Abstract

As an attempt to characterize iron(III)-phytosiderophore transport across plant membranes in vitro, a rapid filtration approach was set up in which plasma membrane vesicles from maize roots were incubated with 55 Fe−labelled deoxymugineic acid (DMA). Fe-DMA, and not Fe-EDTA, could associate with plasma membrane vesicles. The rate of Fe-DMA association decreased with a half time of 15 min. The initial Fe-DMA association rate, estimated from the amount of Fe-DMA associated after 10 min incubation, exhibited a saturation curve as a function of Fe-DMA concentration. This curve could be satisfactorily fitted to the Michaelis–Menten model ( K M=600 nM, V max=2 nmol min −1 mg −1 protein). The association rate of Fe-DMA with control liposomes remained negligible and constant in a pH range from 4 to 8, whereas it strongly increased at acidic pH with plasma membrane vesicles. However, the specific association of Fe-DMA to root plasma membrane could not be explained by a vesicle-filling process because: (i) lowering the vesicle volume by decreasing the osmotic potential of the assay medium with sorbitol did not decrease 55 Fe labelling of the vesicles, (ii) creating inside-out vesicles by a Brij-58 treatment had almost no effect on Fe-DMA association to vesicles, (iii) 55 Fe labelling is reversible by EDTA and excess free DMA, and (iv) 55 Fe labelling was the same using plasmalemma vesicles prepared either from wild type maize or from the ys1 maize mutant deficient in iron-phytosiderophore transport.
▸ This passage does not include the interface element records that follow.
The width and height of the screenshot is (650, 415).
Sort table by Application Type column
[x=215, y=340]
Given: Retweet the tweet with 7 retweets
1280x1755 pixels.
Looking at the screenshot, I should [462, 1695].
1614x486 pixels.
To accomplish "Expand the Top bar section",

A model is proposed to account for the observed Fe-DMA association as the result of very slow binding kinetics onto membrane proteins. This model was validated by its ability to describe quantitatively both Fe-DMA association as a function of time and of substrate concentration. A prediction of the model was that association of Fe-DMA to plasma membranes might overcome a high activation energy barrier. Indeed, the Arrhenius plot for the association rate constant was linear with an activation energy of 64 kJ mol −1.